Homo sum, humani nihil a me alienum puto, escribió Terencio hace ya más de dos mil años. “Soy hombre, nada humano me es ajeno”. Por desgracia, la Humanidad, como clama Obama con rotunda mayúscula, no es un concepto absoluto: “Es un atentado contra la Humanidad”, dijo. Albert Rivera fue más personal: “El año pasado en estas mismas fechas estuve en París celebrando mi cumpleaños. París también es nuestra casa”. Se podrían citar cientos y cientos de ejemplos más, pero ambos pensamientos resumen a la perfección el tráfico de la emoción y los límites de la empatía occidental.

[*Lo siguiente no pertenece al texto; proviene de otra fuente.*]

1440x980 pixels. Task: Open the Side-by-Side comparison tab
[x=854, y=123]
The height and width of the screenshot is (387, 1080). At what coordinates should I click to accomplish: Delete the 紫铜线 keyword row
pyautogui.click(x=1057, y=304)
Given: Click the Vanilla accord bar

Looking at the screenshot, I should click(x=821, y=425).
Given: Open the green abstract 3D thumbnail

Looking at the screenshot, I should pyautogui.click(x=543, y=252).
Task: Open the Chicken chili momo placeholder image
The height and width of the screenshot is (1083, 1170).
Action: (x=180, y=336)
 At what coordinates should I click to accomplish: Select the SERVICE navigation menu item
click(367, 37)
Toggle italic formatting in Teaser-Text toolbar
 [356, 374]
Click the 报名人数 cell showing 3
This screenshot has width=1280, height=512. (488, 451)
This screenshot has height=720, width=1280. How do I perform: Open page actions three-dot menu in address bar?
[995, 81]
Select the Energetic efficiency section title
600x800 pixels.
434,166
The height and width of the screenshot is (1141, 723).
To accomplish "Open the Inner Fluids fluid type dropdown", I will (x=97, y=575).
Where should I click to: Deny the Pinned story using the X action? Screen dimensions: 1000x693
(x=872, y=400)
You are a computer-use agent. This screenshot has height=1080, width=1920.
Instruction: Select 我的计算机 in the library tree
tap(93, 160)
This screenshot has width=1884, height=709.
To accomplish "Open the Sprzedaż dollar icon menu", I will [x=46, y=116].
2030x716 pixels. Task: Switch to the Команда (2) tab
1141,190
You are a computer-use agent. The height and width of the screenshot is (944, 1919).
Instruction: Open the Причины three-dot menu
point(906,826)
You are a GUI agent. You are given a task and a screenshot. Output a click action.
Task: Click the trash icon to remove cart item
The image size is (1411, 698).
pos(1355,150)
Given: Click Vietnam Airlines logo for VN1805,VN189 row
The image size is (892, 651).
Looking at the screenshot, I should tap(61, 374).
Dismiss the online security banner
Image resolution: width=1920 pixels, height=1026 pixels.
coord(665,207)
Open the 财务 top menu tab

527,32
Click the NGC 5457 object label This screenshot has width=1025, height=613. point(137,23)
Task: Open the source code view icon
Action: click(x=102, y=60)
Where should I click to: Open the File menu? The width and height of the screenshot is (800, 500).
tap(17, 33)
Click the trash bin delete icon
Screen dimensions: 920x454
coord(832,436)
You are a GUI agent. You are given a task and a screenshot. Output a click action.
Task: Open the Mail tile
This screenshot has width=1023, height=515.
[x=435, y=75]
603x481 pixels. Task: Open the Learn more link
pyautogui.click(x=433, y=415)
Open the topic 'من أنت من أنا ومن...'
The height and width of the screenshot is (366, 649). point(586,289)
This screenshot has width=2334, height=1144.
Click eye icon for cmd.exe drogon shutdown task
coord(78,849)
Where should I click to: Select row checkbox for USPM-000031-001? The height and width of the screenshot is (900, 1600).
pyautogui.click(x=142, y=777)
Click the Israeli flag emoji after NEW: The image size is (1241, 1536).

Cuando estalla una bomba en un mercado de Bagdad, cuando bombardean un barrio de Alepo, cuando estalla un artefacto en una calle de Kabul, no hay frase de Obama ni condolencias de Rivera. No hay banderitas sirias ni afganas ondeando en facebook. La historia no va con nosotros. Se ve que la Humanidad viaja exclusivamente en primera clase y escribe de izquierda a derecha; tampoco celebramos nuestros cumpleaños en ciudades en guerra. Esos lugares (Bagdad, Alepo, Kabul) no son nuestra casa, nunca lo fueron, nunca lo serán.
Junto a muchos otros, Obama y Rivera han delimitado los límites del cuerpo humano en el tercer milenio. Hace sólo medio siglo, los judíos no eran humanos; ahora tampoco lo son otras etnias, otras nacionalidades, otras religiones. Kurdos, palestinos, iugures, sirios, iraquíes. Ahora la Humanidad se mide también por países, por idiomas, por fronteras, por pasaportes. Parece que los muertos son más muertos, ocupan más espacio en los periódicos y más tiempo en los telediarios si viven en el lado correcto del mundo, si tienen los papeles en regla, si vienen, por ejemplo, de París. Parece que, después del World Trade Center, de los trenes de Atocha, del metro de Londres y de Charlie Hebdo, no hemos aprendido nada. No aprendemos que los monstruos que un día amamantamos para luchar con el enemigo de turno (Al Qaeda contra el ejército soviético en Afganistán, el Estado Islámico contra Sadam en Irak) nos acabarán saltando a la cara, tirando rascacielos, reventando trenes y metros, atacando discotecas, restaurantes y redacciones de revista. Nos sorprende, nos indigna, nos espanta cuando esos rascacielos, esos trenes, esos restaurantes, se encuentran al otro lado de la calle, en nuestro mundo tranquilo y civilizado, como si el terror que hemos dibujado en un círculo de sangre en Oriente Medio a base de guerras de exportación hubiera saltado como un virus asiático.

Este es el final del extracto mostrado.